> _SELECTED PASSAGE_
= = =

Suggestion has motivated man since the beginning of time. The "sleep temples" of the ancient Egyptians are depicted in stone dated as early as 1000 BC. These temples were places where priests put worshipers to "sleep" and suggested they be cured. These were the first formal procedures of hypnotic induction that we know today. These techniques were introduced to the Greeks in the fourth century BC and into Rome a hundred years later. For many centuries, the practice flourished, until the middle ages when it was forced underground out of ignorance and fear.
Dr. James Esdaile (1818-1859) was the first to experiment with hypnotic anesthesia while serving with the British East India Compnay in Calcutta, India. He performed more than 300 operations with his new found Hypno-anesthesia with such success that it lowered the surgical mortality rate to less than five percent. Upon returning to England, he thought his methods would work just as well as they had in India; however, they did not. The Church at that time taught that suffering was a noble part of the human condition, that to endure pain was to establish integrity. The British Medical Society maintained that Esadile was interfering with nature. God created pain; therefore, it was essential for the purification of the soul and building character.
It was stated later in the 1800's that God must not have wanted man to suffer, as ether was discovered and made popular as an anesthetic.
In the early 1900's, a French pharmacist named Emile Coue` discovered the power of auto-suggestion and called it "waking suggestion". Coue` also discovered that: All hypnosis is self-hypnosis. He also discovered the Laws of Suggestion. The laws and system he developed are just as sound today as they were in the early 1900's.
For the next fifty years, hypnosis had a slow development. It was used in both World War I and World War II for pain control when chemical anesthetics were not available for treatmeant of shell shock. Hypnosis stayed alive through it's study by tough-minded, knowledgeable individuals who knew it's value. Finally in 1958, The American Medical Association approved the therapeutic use of hypnosis. Since that time, clinical development has been a steady forward progression and hypnosis has gained acceptance and respectability.
The following quote is an excerpt from "An Introduction to Hypnotism" from the book PRACTICAL LESSONS IN HYPNOTISM, written by William W. Cook, M.D., published in 1901.
Hypnotism is the most practical science of the age. It enters in everyday life, and confers advantages that could not be acquired through any other medium. Its practice is no longer a mere pastime for amusement and sensation, as professional men of the highest standing now recognize the power and seek to profit from its benefits; and scientists regard it as natural power, for ages kept dormant, but currently destined to perform an active part in the welfare and development of future generations.

= = =

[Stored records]
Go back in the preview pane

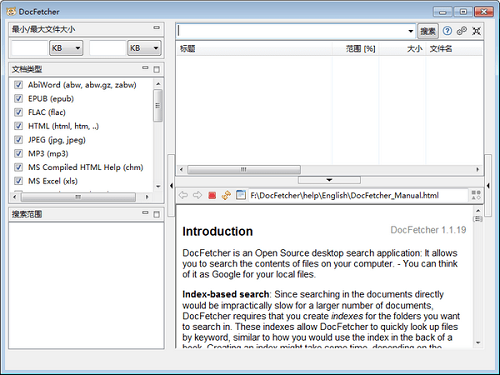coord(183,195)
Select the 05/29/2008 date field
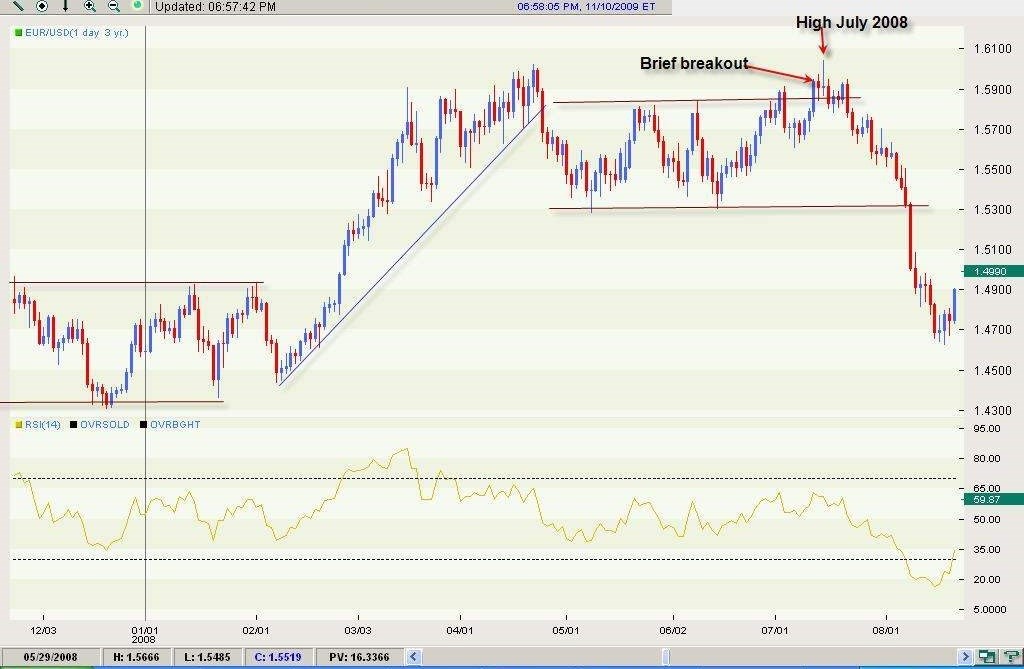This screenshot has height=669, width=1024. pyautogui.click(x=50, y=657)
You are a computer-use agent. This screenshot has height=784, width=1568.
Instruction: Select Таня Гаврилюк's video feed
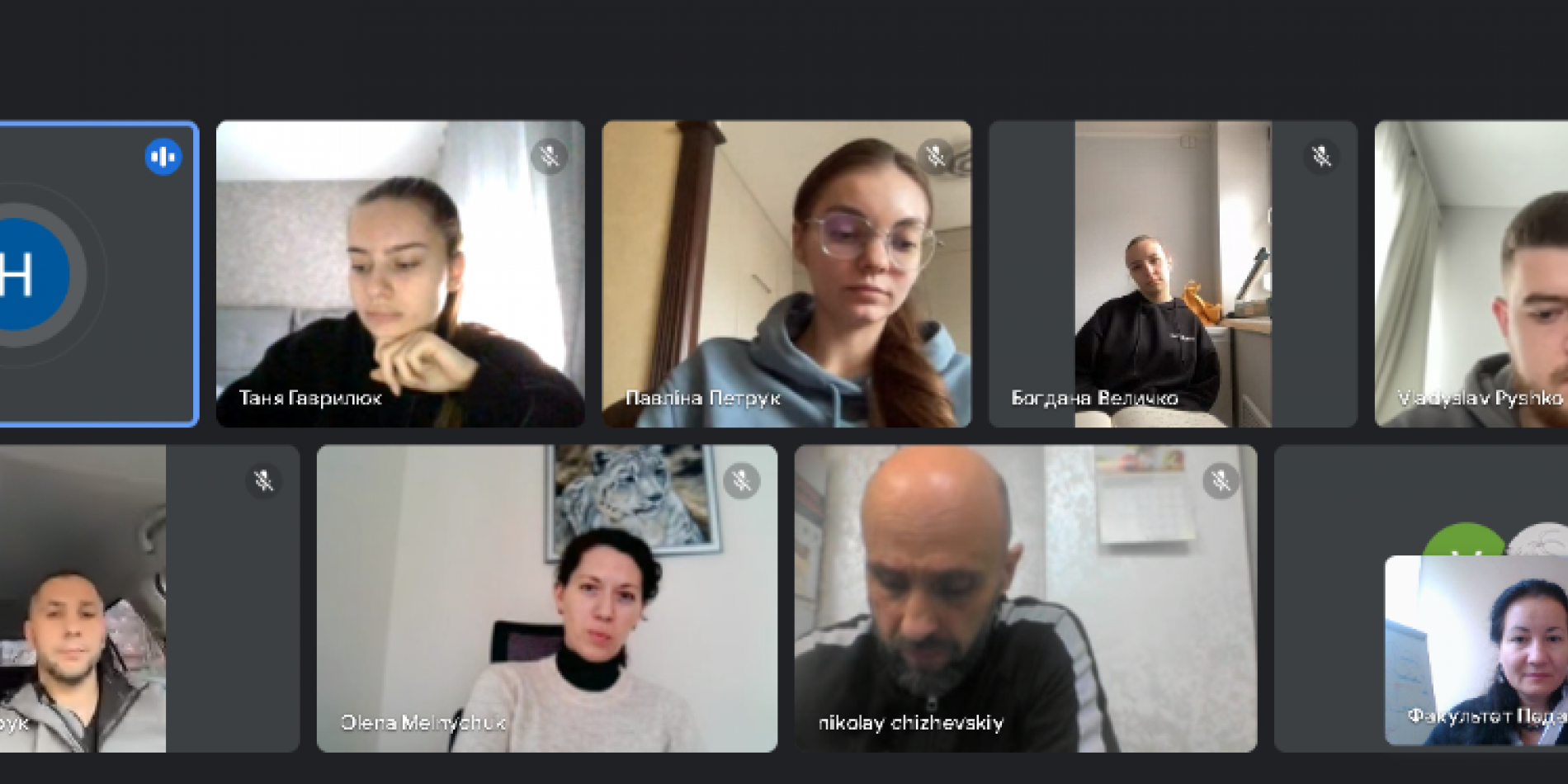point(400,274)
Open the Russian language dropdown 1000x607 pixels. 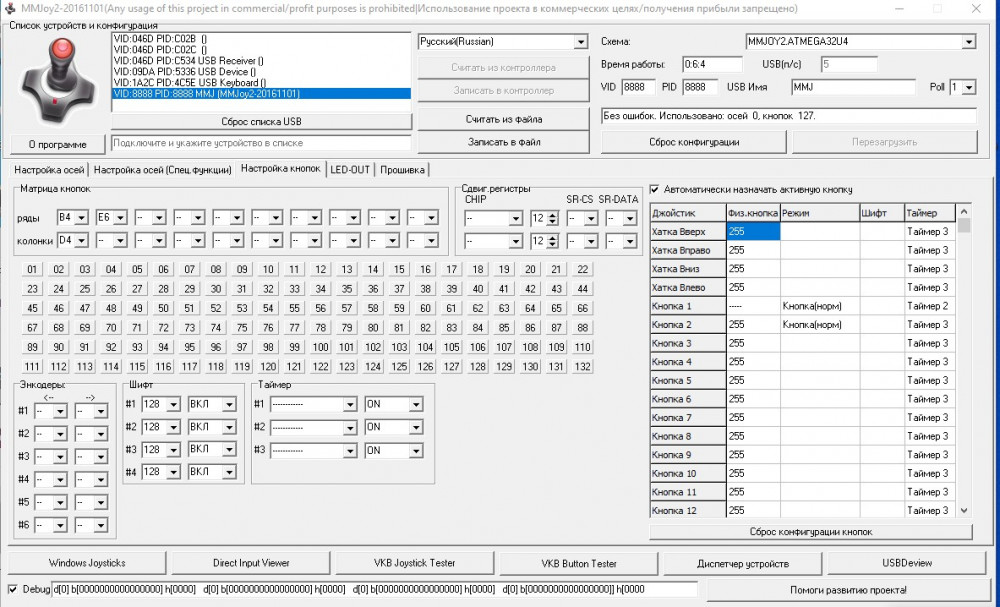coord(580,42)
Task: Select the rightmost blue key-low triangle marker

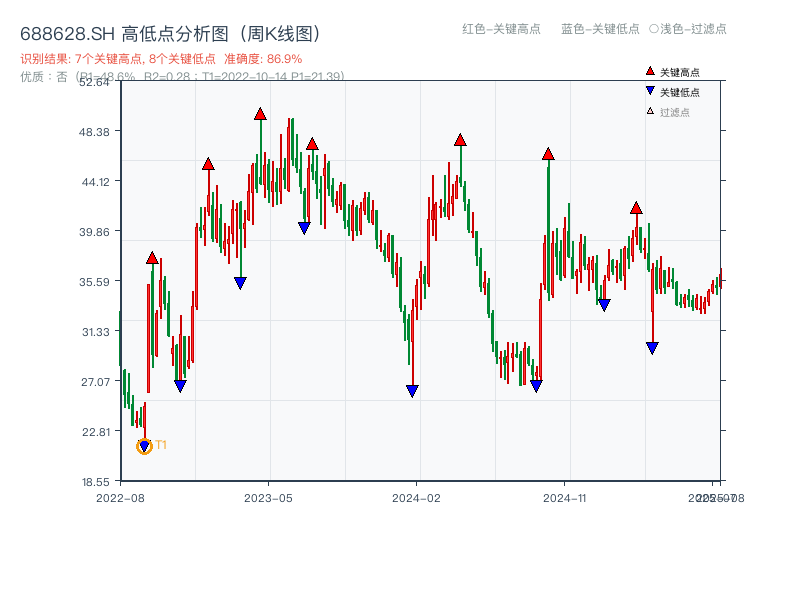Action: point(651,346)
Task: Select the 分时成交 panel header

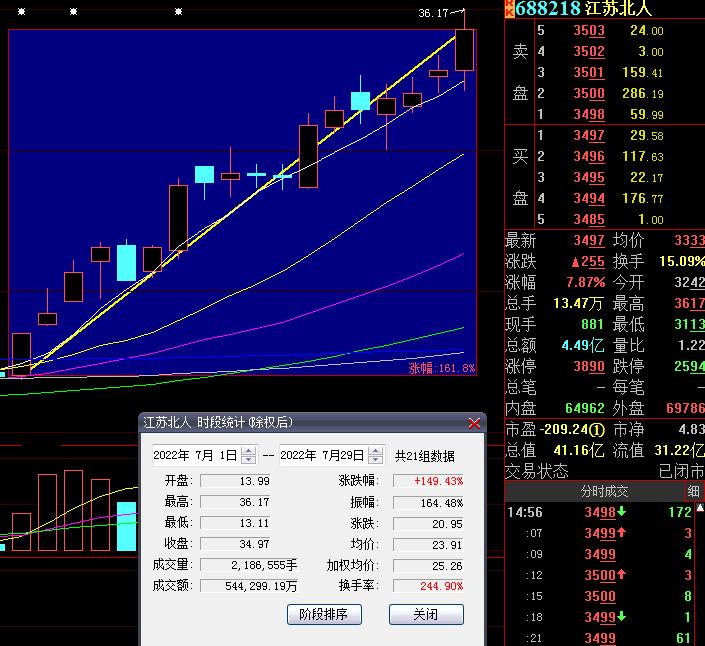Action: pyautogui.click(x=604, y=491)
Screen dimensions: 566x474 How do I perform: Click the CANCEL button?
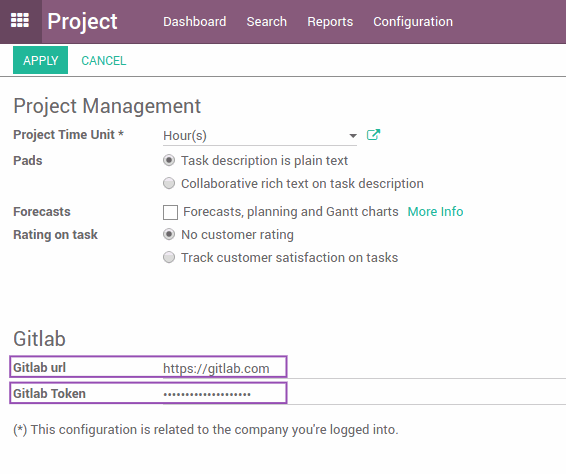[x=104, y=60]
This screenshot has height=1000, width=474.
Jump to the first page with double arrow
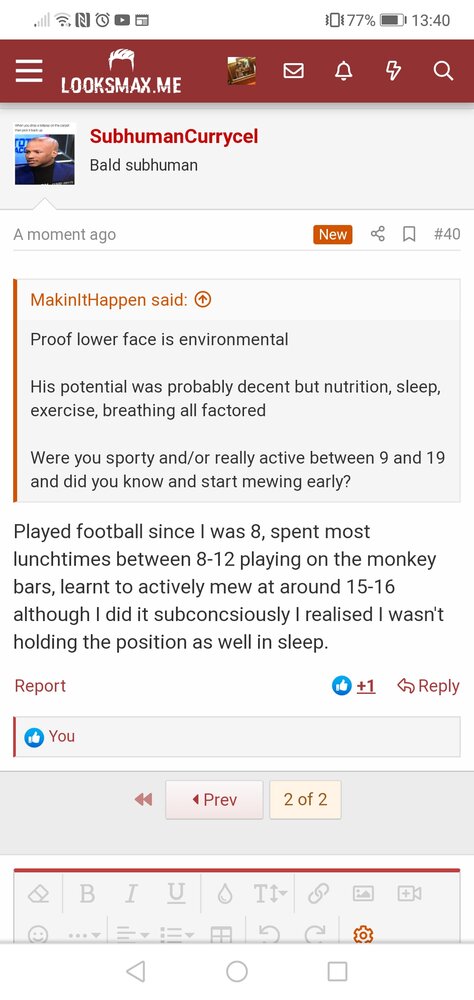[x=144, y=799]
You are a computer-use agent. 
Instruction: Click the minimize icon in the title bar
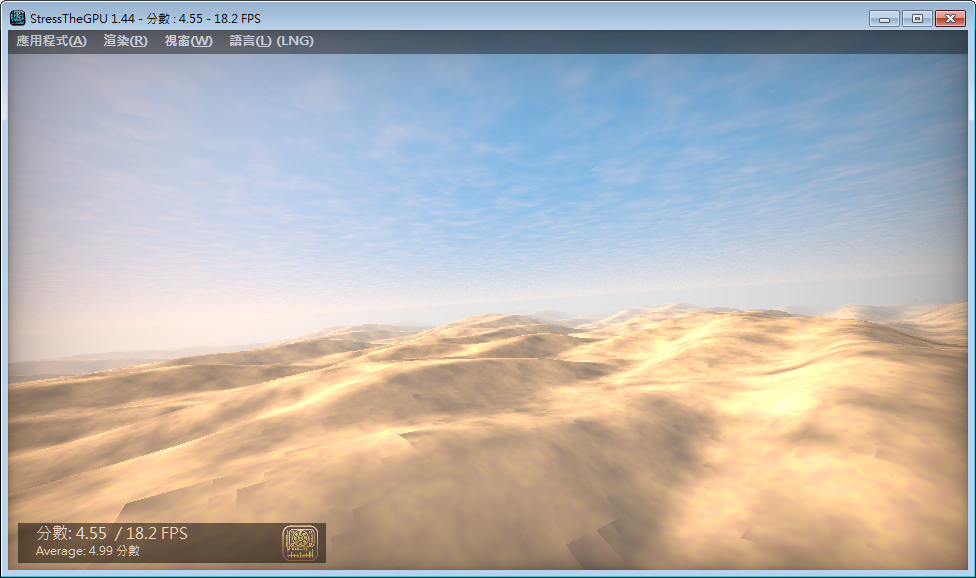point(884,17)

= = =

> _REQUIRED TASKS_
1. Summarize the passage on the history of hypnosis in two sentences.
2. Transcribe the portion of the passage on the history of hypnosis that starts at the words "For the next" and ends after the words "acceptance and respectability.".
The listing has no connection to the passage on the history of hypnosis.

> _SOLUTIONS PER TASK_
1. Hypnotic suggestion dates back to the sleep temples of ancient Egypt, spread to Greece and Rome, and was forced underground in the Middle Ages, later advancing through Dr. James Esdaile's hypnotic anesthesia in India and a French pharmacist's discovery of auto-suggestion in the early 1900s. After a slow development that included use for pain control in both World Wars, hypnosis was approved for therapeutic use by the American Medical Association in 1958 and has since gained acceptance and respectability.

2.
For the next fifty years, hypnosis had a slow development. It was used in both World War I and World War II for pain control when chemical anesthetics were not available for treatmeant of shell shock. Hypnosis stayed alive through it's study by tough-minded, knowledgeable individuals who knew it's value. Finally in 1958, The American Medical Association approved the therapeutic use of hypnosis. Since that time, clinical development has been a steady forward progression and hypnosis has gained acceptance and respectability.